Just a note of caution, when this feature was added tools based on libgit2 did not understand it. I just checked now, libgit2 eventually added support (though it took 5 months since I filed the ticket). But if you're using any tools that have a 3-year-old version of libgit2 they might not understand it.
I do the same. Also remember the following keyword if you use nested .envrc files: source_up
If you don't use this in any nested envrc files, the settings don't carry over which means your git settings are not maintained. It is kind of an escape hatch as the parent files are not verified in the same way normal envrc files are, but I have found the trade off to be worth it
Nice! I was thinking of something like this recently, but decided instead to completely divorce personal and work projects. It’s nice to close the work laptop and go open the personal laptop knowing it’s impossible to cross the streams, as well as for the ritual.

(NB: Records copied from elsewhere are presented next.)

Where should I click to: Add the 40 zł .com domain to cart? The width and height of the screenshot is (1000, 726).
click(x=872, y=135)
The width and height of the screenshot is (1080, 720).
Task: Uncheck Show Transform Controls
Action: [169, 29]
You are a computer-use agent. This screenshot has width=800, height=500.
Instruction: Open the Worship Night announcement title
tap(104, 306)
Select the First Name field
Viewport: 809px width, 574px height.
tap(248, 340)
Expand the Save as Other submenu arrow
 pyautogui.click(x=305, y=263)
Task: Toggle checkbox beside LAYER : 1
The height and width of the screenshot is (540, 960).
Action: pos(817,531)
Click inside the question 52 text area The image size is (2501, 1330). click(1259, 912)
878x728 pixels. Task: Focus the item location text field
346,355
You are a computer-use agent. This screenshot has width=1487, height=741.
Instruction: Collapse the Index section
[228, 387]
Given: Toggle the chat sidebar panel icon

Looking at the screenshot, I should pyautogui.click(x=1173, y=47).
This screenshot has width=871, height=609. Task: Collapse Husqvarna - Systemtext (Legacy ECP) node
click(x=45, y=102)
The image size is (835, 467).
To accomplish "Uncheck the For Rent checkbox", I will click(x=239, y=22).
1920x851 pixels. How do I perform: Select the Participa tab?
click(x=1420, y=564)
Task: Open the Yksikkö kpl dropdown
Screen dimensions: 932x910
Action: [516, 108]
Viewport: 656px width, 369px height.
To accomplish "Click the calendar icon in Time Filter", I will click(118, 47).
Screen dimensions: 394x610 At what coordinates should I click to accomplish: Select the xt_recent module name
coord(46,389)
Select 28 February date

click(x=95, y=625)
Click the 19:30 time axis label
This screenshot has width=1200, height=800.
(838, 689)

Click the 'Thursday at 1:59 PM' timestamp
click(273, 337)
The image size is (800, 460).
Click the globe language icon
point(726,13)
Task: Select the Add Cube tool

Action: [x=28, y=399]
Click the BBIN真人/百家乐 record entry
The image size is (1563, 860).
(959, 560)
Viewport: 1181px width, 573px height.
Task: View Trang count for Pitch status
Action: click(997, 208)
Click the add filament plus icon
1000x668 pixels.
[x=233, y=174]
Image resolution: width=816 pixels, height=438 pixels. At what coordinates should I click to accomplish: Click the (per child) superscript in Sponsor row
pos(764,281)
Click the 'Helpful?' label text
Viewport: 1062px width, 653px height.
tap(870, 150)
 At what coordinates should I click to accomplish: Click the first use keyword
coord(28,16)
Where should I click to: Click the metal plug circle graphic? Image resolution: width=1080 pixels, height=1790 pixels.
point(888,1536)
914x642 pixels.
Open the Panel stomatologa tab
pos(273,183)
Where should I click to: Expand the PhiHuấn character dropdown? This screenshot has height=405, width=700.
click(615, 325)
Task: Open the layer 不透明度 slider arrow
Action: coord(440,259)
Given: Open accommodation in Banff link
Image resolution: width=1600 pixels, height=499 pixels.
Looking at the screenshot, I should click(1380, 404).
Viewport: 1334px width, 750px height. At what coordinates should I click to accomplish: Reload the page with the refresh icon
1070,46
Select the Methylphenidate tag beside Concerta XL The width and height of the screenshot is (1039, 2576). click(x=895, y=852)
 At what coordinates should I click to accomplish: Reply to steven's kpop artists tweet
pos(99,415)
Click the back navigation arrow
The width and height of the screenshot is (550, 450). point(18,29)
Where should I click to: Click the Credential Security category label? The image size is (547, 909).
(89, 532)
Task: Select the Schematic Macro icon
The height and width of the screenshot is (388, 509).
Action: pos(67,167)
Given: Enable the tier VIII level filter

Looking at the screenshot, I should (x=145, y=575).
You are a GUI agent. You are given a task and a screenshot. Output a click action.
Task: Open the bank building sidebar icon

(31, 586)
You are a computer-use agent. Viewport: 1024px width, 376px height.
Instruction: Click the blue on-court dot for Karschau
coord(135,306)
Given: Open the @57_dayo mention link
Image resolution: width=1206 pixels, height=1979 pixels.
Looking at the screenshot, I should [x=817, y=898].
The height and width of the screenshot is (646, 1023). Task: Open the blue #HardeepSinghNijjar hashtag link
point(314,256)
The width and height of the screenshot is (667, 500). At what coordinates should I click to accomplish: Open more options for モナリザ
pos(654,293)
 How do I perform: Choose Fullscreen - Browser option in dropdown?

I'm not entirely sure, but `:` means "true" in bash, and if I omit it, something like this happens:
$ git config alias.foo '! echo "$1";'
$ git foo bar
bar
echo "$1";: bar: command not found
Whereas if I end with `; :` then it works as expected:
$ git config alias.foo '! echo "$1"; :'
$ git foo bar
bar
It seems to execute the last argument (`bar`) as a command without the `:` at the end, and I don't have a `bar` command on my PATH so it angrily fails with exit code 127. If it instead executes `:` however, that will make it happily exit with 0.
It seems to be a Git alias quirk, but I may be incorrect here.
Huh I had no idea $1/$2/etc worked as-is in an alias. The advice I learned years ago for dealing with any alias that needs to do something custom with parameters is to write it like
git config alias.foo '!f() { actual command goes here }; f'
as that will pass all the args to the shell function. But if git is already setting it up so the args work then suffixing the alias with ";:" seems simpler.